- _Excerpt_:
BEGIN

Egypt Startups Leverage Tech to Drive Food Industry Innovation for Consumers, Businesses

Egypt, MENA, startups, ResTech, food industry

Egyptian startups are banking on digital solutions to drive business growth in the local and regional food sector, which has primarily operated offline and is in dire need of digitization to increase efficiency and productivity and lower costs.

The ultrafast delivery model is still a relatively new concept in the Middle East and North Africa (MENA) region, according to Yasmine Abdel Karim, co-founder of on-demand logistics and delivery startup Yalla Fel Sekka (YFS).

“It is there in Southeast Asia and Latin America, but it wasn’t yet reflected in Africa and MENA. That’s why it’s a very exciting market [for us and investors alike],” she told PYMNTS in an interview.

Read more: Ultrafast Delivery Model Creates New Opportunities for On-Demand Services in MENA

The business-to-business-to-consumer (B2B2C) startup, launched in early 2020, is now filling that gap by enabling businesses such as eCommerce firms, supermarkets and pharmacies to sell to their customers by leveraging its network of mini-warehouses and dark stores.

So far, YFS has caught on quickly with businesses. To date, the company has completed over 2 million deliveries via its network of 1,000 active motorcycle and van drivers and currently operates in five cities across Egypt: Cairo, Giza, Alexandria, Mansoura and Tanta.

See also: MENA Food Delivery Service Bucks Global Downward Trend as Europe Business Retreats

In another example of an Egyptian startup blazing a trail in the MENA food sector, Cairo-based cloud kitchen services provider The Food Lab is helping budding restaurateurs minimize costs, increase margins and improve operational efficiencies by offering them access to managed, shared dark kitchens.

Related: Cloud Kitchen Softwares Help MENA Restaurants Optimize Costs, Expand Reach

According to The Food Lab’s CEO and co-founder Ahmed Osman, third-party aggregator costs — which often fall between 25% to 30% — are so high that they leave restaurants with a meager 0% to 5% margin. This, he said, ends up dissuading potential business owners and operators from venturing into the food business because of the time it will take for them to break even.

END

- _Available data_:
BEGIN

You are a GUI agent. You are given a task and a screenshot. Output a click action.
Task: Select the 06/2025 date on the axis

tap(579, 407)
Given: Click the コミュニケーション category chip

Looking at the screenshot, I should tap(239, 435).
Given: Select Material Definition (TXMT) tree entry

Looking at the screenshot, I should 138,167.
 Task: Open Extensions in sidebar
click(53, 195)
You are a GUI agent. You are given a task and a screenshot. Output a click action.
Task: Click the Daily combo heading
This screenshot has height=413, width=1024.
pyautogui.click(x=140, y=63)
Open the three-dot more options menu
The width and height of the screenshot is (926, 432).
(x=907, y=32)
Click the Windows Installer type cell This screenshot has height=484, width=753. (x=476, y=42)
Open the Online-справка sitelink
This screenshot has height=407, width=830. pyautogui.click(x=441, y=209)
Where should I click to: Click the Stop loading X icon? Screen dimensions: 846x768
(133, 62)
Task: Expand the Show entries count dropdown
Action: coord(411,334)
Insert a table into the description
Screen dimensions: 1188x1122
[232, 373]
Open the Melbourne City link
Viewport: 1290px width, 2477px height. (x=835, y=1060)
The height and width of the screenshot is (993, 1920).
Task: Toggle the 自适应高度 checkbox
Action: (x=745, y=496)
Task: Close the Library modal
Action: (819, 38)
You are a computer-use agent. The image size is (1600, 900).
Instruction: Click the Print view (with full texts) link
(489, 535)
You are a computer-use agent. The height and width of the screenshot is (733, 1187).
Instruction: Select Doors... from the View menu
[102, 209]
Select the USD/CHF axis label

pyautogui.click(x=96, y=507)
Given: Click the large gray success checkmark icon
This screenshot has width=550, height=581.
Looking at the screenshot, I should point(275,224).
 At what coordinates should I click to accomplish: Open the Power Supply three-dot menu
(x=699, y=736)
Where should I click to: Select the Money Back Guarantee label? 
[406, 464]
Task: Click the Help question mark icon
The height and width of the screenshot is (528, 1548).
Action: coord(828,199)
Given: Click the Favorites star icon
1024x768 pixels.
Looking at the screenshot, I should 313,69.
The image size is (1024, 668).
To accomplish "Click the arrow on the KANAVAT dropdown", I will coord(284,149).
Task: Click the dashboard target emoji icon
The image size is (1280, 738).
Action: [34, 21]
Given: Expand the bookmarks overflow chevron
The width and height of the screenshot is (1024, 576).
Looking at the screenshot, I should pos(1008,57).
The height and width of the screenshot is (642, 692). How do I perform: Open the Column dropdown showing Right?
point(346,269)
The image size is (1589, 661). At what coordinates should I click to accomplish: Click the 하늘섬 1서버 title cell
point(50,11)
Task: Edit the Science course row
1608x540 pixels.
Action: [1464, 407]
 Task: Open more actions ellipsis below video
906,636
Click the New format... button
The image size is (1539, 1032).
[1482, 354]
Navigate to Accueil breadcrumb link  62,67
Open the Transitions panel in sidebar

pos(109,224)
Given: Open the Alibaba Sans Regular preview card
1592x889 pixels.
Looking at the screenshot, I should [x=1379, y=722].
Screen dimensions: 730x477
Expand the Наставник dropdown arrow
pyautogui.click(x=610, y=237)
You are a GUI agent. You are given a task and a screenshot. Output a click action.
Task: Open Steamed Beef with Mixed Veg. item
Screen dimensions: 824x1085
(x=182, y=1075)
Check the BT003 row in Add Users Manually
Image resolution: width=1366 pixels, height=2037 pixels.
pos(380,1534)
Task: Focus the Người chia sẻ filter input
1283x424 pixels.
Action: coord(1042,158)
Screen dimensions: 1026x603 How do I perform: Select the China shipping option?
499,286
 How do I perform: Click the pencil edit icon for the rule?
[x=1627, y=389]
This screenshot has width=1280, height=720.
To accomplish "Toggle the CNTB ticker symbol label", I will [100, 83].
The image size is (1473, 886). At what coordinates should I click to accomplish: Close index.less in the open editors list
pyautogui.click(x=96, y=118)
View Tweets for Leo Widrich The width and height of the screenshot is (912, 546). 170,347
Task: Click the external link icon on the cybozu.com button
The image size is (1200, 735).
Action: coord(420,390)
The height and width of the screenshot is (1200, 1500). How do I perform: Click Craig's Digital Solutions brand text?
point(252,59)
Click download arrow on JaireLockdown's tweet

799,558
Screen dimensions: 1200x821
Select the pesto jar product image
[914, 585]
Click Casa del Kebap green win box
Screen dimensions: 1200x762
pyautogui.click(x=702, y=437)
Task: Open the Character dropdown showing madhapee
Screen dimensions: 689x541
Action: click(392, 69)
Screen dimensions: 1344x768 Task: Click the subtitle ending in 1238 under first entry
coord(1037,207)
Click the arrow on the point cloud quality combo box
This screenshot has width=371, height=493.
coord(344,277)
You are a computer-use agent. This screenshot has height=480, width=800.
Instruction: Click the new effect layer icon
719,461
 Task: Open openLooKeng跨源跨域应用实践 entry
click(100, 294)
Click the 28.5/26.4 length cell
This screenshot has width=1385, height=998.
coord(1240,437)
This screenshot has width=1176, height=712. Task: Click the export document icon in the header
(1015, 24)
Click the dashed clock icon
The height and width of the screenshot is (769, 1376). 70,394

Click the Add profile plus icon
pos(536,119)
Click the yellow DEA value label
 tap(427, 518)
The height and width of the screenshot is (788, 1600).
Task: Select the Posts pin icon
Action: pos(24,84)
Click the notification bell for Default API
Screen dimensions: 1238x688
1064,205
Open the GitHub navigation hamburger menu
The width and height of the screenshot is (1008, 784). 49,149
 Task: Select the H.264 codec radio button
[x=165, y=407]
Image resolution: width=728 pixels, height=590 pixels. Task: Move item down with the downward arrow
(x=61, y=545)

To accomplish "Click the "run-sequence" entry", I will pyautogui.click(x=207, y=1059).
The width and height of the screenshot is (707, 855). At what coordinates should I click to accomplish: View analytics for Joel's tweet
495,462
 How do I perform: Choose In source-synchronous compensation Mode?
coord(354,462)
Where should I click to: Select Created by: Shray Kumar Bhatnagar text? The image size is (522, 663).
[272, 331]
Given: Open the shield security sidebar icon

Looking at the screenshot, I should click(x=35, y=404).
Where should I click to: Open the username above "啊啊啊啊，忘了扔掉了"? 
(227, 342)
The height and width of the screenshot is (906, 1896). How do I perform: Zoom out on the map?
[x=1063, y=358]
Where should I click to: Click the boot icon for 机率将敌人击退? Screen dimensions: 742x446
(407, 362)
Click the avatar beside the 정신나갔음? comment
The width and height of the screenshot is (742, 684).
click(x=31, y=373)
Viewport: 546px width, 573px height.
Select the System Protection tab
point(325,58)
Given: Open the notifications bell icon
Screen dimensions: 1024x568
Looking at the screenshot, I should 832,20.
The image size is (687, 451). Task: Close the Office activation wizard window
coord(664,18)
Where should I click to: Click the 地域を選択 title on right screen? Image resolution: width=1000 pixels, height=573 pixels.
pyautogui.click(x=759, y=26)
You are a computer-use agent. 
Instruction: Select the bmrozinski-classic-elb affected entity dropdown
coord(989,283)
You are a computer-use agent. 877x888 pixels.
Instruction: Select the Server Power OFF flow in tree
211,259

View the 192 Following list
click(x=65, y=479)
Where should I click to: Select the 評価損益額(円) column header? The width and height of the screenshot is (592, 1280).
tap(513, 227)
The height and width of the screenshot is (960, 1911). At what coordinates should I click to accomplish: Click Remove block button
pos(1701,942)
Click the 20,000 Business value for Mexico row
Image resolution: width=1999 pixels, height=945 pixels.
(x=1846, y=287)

END

- _Questions_:
1/ In the article on Egyptian food-industry startups, how many deliveries has Yalla Fel Sekka completed to date?
2/ Continue the article on Egyptian food-industry startups from the point where it ends.

- _Answers to the exercises_:
1/ Over 2 million deliveries.

2/
But from a margin of 0% to 5%, Osman told PYMNTS that the company’s clients can now make 15% to 20% without having to take on any of the capital expenditure or risks involved: “It’s a pure revenue share model which means whenever you sell, I take my cut; if you don’t sell, I don’t get paid a cut.”

And earlier this year, Cartona, an Egyptian B2B eCommerce marketplace for the fast-moving consumer goods (FMCG) space, partnered with multinational consumer goods company Unilever to help increase the number of retailer, supplier and distributor offerings on its B2B marketplace.

Read more: Egyptian B2B eCommerce Startup Cartona Partners With Unilever

The retail tech company, which raised $12 million in Series A funding last month, is looking to digitize the primarily offline-operated trade system in the country as part of wider plans to disrupt the $120 billion Egyptian retail market, per a PYMNTS report.

See also: B2B Marketplace Cartona Raises $12M for Expansion

“This cooperation [with Unilever] allows both parties to offer unique solutions, revolutionizing Egypt’s traditional trade and broadening our prospective user base across various governorates,” Cartona CEO Mahmoud Talaat said of the deal.